Gestalt, unity of purpose — the hallmarks of albums since Sinatra’s Eisenhower years. Jellybean, Mark Kamins, old Miles Davis hand Reggie Lucas — no one’s idea of pop dance crossover in the early Reagan era when programming directors reacted to “disco” as I would to mayo. But Madonna, with an ear for selection and writing a clutch of songs herself for the last time, provided the unity. Compared to Evelyn King, these weren’t romantic vagaries.
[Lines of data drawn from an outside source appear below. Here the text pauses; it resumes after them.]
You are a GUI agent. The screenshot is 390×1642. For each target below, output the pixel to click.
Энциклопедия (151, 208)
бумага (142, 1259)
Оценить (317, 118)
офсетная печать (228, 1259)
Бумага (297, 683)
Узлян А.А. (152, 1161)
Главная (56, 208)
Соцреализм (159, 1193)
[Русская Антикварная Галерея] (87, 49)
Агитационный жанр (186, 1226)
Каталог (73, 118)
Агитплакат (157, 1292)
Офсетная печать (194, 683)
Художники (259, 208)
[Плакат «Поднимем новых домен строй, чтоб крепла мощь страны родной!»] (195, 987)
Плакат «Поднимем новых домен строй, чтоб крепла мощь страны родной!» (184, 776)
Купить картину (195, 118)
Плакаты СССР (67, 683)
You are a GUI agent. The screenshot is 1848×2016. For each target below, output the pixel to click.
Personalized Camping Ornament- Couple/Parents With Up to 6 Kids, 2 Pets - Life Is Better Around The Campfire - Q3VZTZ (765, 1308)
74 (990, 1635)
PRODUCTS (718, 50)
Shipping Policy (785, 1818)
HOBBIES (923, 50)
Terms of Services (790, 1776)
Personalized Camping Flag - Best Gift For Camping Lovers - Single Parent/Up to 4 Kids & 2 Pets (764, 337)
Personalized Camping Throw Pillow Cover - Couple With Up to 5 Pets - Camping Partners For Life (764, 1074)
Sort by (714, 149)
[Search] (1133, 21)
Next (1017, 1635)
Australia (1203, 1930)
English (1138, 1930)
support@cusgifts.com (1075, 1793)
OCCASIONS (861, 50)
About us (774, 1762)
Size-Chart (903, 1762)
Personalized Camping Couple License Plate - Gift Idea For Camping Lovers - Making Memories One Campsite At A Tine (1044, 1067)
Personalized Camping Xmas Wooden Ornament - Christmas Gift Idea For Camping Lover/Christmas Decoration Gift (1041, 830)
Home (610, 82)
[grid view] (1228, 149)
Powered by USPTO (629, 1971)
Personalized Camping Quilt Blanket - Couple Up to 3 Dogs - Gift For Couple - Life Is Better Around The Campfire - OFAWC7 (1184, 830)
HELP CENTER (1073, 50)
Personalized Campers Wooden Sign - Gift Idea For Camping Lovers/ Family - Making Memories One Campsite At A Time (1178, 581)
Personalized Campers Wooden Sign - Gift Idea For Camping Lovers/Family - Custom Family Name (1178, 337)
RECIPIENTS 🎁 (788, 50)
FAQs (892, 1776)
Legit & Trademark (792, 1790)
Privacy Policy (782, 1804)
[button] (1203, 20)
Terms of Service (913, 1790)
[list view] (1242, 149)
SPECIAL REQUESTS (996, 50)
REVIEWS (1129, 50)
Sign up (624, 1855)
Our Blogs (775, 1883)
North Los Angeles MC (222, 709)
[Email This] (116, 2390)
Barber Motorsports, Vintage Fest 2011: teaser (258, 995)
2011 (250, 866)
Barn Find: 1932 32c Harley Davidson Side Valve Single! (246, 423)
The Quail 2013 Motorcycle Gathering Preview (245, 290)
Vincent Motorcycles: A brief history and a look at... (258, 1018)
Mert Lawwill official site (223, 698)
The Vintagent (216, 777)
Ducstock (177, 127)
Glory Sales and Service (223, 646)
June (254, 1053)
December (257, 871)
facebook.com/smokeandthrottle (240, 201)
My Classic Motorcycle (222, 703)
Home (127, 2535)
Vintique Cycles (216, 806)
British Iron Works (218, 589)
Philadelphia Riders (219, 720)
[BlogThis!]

Her performance matters: the catch in her voice, the thrill of never knowing when it might drop a couple keys, and the ferocity with which she lunged at vowels made clear that the holidays and do-your-things had one thing in mind S-E-X. She would please no one but herself. Even lesser track “Think of Me” offers a warning toughened by the thick, taut synth pop backing. She sounded like no one else. It took America a while to realize it, though, hence its leisured, inexorable chart rise.

5. Like a Virgin (1984)

“Over and Over” got new life on You Can Dance; the singles — Madonna plus Chic — sell her subversion of Morning in America values by reducing them to ad slogan pabulum, which offended Christian fellow travelers by siccing the Madison Avenue ethos on them. So what’s left? “Stay,” a Stephen Bray collaboration in which Madonna gets comfortable with her lower register. “Shoo-Be-Doo” awaits a defense. I won’t proffer one.

6 thoughts on “For inspiration: ranking Madonna in the 1980s

  1. True Blue, surely, it’s the most solid song-by-song. I’m more a Madonna (debut) fan. It may be lighter, sillier and danceable. But I think has aged better sonically, too. It’s incredible how the synths sound airer rather than in-the nose (like some of its contemporaries) and so too are the drum programming. BURNING UP is the missing link between punk and a dance place that’s not named Gang of Four or Pete Shelley. Madonna never replicated that song.
    Like a Virgin, I hated it. It’s the only one album I really dislike from her. The faux funk, clunking guitars, clumsy drumming. The worst Nile Rodgers production I can recall. Shoo Bi Doo, Sha be Daa, whatever. Love Don’t Leavy Here Anymore? And the title track is my most annoying Madonna number one. It’s so CYNICAL in it’s embracing of trending sounds and “shocking” politics (hey, she really wanted to be famous!!) that I see no difference between that album and what the Eagles were often critiziced for.

    1. She sounded relaxed in MADONNA and purposeful in TRUE BLUE. In between, she just sold his soul to Rogers so she could actually buy a nice apartment in NYC. And bravo for her. Artistically, she became the Material Girl indeed. A focus group album with an “edge”. Still sounds aweful to me. Dress You Up it’s the most relaxed thing in there.It coulda been a cut from her debut.

      1. Eh — I disagree. When has Madonna ever given the impression that she sells her soul? She wanted a pop hit, she got one. The singles are fine, especially “Angel.”

  2. I came back from the future to say “Open Your Heart” is far and away my fav song in “True Blue”, that I’m not diggin its synth-drums at all in the slower songs (too much of a “live drumming” feeling when i would have prefered a more artificial take or actual drumming, you know) that Beihan has ruined “Live to Tell” “planetarium music” for me (having some uncomfortable Vangelis vibes in the score-like background now), even tho adressing a child’s rape must be among her best -and most sympathetic- lyrics ever and that the bridge still rocks, and that I don’t care that all in “Heart” because free-style derived HINRG pop admits all the chintzy sounds you could muster in one take. And that suits that song like a neon glove in a dark disco. God knows what I’ll think about of “Like A Virgin” when I have the courage to revisit it.

    1. Spot-on about Vangelis; that’s the bit I couldn’t place. I love those cavernous synths, though.